16/06/2026
Tra memoria e contemporaneità: l'esistente come matrice generativa.
Il progetto, nato per un collezionista privato, si sviluppa attorno a due anime.
La prima, legata alla memoria, prende forma nella nuova quinta in pietra che riprende la materia dell’abitazione principale ponendosi in continuità con la facciata.
Al tempo stesso, però, dichiara la propria autonomia: l'assenza di copertura a falda e la geometrica apertura svelano la natura di questo schermo murario, incorniciando l’edera e anticipando il nuovo ampliamento sul retro.

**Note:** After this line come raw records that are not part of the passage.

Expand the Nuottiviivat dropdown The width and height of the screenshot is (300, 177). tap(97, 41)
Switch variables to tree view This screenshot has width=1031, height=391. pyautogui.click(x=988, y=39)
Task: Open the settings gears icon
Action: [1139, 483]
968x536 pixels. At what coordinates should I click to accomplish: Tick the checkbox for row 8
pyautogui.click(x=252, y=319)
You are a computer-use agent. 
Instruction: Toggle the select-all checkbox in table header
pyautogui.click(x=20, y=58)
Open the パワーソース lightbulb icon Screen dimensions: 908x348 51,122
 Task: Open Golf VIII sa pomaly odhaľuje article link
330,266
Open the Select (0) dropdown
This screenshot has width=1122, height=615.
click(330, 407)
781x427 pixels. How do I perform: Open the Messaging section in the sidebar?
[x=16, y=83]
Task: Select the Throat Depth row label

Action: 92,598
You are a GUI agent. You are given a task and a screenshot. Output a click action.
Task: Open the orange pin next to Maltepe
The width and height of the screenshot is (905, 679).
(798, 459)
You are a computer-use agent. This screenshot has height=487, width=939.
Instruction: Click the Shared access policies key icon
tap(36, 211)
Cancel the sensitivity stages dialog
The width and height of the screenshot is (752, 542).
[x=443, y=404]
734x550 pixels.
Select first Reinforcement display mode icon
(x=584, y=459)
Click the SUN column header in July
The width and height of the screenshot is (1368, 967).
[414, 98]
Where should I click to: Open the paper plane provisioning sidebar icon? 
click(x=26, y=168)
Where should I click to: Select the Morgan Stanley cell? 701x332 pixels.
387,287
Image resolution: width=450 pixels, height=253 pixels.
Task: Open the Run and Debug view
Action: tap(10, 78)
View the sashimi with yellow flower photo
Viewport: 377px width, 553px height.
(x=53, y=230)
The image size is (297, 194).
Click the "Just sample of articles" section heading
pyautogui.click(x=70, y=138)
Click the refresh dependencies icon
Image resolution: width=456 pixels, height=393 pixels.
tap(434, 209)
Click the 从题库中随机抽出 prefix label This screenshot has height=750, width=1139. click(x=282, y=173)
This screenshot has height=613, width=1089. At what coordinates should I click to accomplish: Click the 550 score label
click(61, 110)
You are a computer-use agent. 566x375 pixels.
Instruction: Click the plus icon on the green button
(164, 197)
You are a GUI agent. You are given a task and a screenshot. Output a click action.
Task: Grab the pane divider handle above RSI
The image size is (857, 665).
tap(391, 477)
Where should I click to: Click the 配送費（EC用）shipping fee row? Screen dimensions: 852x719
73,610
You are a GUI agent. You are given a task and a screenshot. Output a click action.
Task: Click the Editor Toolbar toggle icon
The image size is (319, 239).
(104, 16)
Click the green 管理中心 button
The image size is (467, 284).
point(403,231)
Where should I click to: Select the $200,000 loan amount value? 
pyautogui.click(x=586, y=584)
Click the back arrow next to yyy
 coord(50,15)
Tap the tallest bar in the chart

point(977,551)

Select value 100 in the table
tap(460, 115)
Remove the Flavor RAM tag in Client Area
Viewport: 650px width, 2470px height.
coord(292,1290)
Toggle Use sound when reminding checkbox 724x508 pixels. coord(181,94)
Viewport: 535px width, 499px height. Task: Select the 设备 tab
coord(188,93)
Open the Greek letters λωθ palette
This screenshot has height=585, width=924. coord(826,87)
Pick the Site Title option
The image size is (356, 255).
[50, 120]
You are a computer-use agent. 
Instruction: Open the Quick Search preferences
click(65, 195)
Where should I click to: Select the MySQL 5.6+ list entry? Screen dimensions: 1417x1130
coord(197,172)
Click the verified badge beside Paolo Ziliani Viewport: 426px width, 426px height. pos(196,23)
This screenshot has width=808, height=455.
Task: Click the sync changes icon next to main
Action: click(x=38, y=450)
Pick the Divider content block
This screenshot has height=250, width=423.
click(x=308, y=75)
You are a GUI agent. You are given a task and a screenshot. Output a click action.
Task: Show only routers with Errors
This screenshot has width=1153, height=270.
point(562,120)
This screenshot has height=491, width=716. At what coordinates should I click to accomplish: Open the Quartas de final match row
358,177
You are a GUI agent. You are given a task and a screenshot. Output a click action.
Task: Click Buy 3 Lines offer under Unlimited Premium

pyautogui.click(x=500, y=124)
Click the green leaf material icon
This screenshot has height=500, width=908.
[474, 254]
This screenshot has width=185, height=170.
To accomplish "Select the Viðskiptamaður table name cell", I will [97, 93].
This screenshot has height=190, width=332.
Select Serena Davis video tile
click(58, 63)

Il vialetto d'ingresso corre parallelo, scoprendosi nello spazio intermedio tra la quinta e il nuovo volume.
La seconda, espressione della contemporaneità, si rivela nell'interno dell'ampliamento.
Questo spazio ha un'anima minimale perché interamente dedicato all'esposizione delle opere d'arte.
Per la galleria la scelta progettuale è stata quella di eliminare le aperture sulle pareti, concentrando l'attenzione unicamente sulla collezione.
La luce naturale filtra dall'alto attraverso il disegno geometrico dei lucernari zenitali: qui, una griglia leggera di pannelli fonoassorbenti in lana di legno
dialoga con il progetto illuminotecnico, creando un gioco armonioso tra luce naturale e scenari artificiali.